#### Provided data

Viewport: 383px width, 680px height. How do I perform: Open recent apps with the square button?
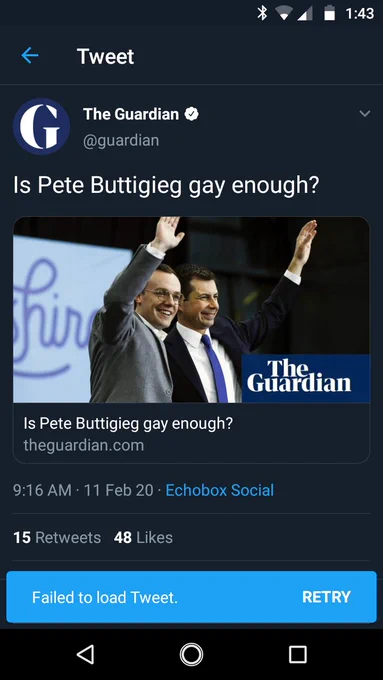(x=298, y=654)

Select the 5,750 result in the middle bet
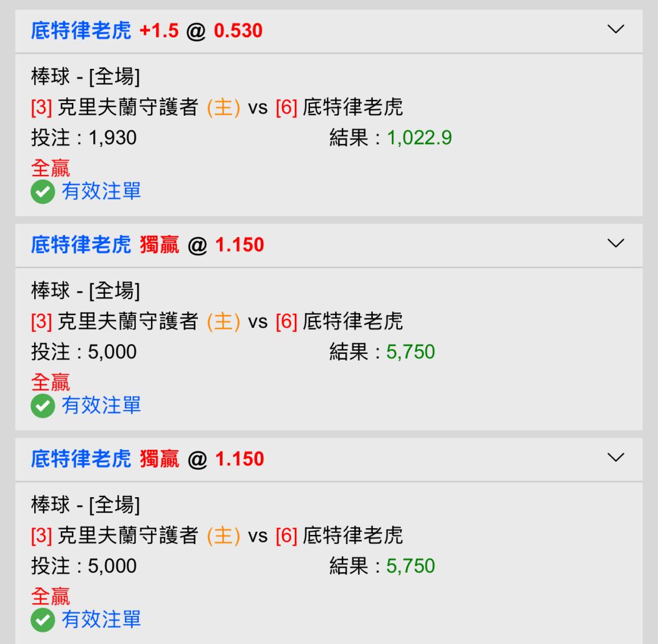click(x=411, y=352)
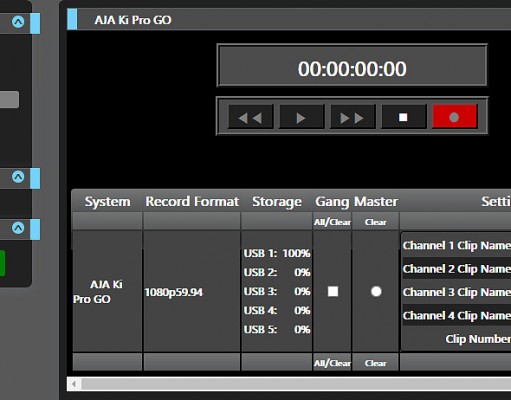Image resolution: width=511 pixels, height=400 pixels.
Task: Collapse the middle sidebar panel chevron
Action: (18, 177)
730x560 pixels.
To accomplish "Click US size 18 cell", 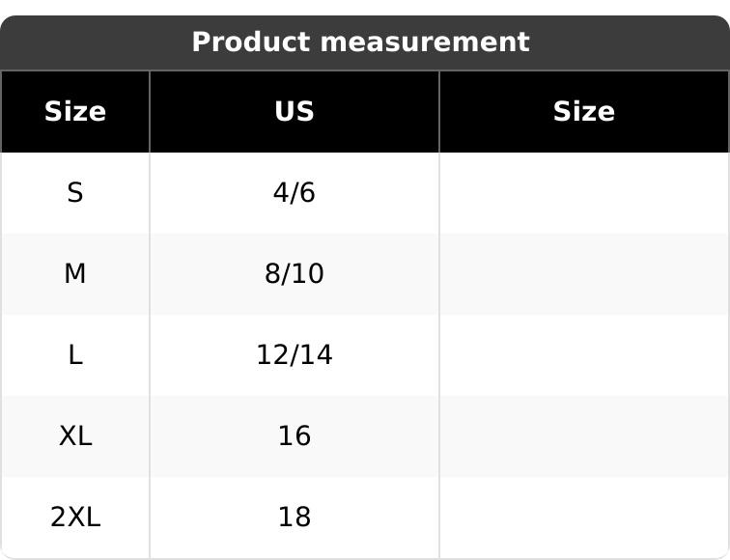I will pos(295,518).
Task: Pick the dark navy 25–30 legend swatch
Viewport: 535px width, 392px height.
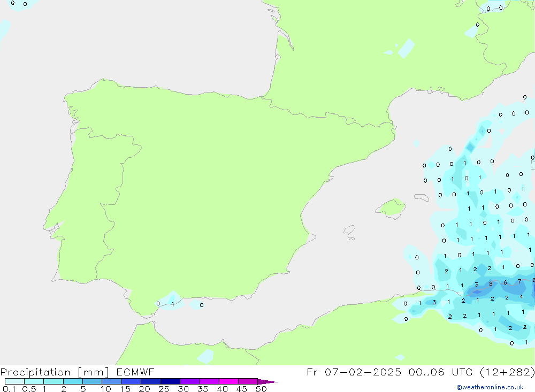Action: pos(170,381)
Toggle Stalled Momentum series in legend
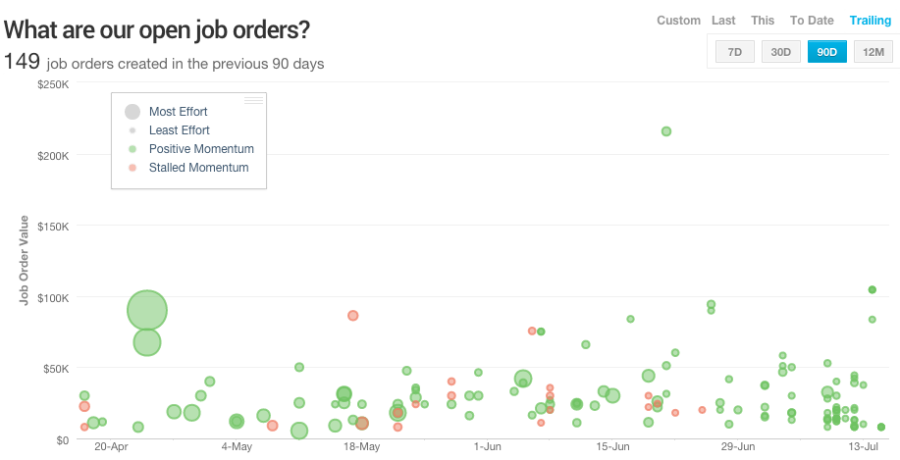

#### Work to complete
Repeat only what lies between the start of the data and the end of the line containing "730x560 pixels.", exactly, with pictures left out.

#### Answer box
Viewport: 383px width, 680px height. How do I perform: Open recent apps with the square button?
(x=298, y=654)

Select the 5,750 result in the middle bet
click(x=411, y=352)
Image resolution: width=511 pixels, height=400 pixels.
Task: Collapse the middle sidebar panel chevron
Action: (18, 177)
730x560 pixels.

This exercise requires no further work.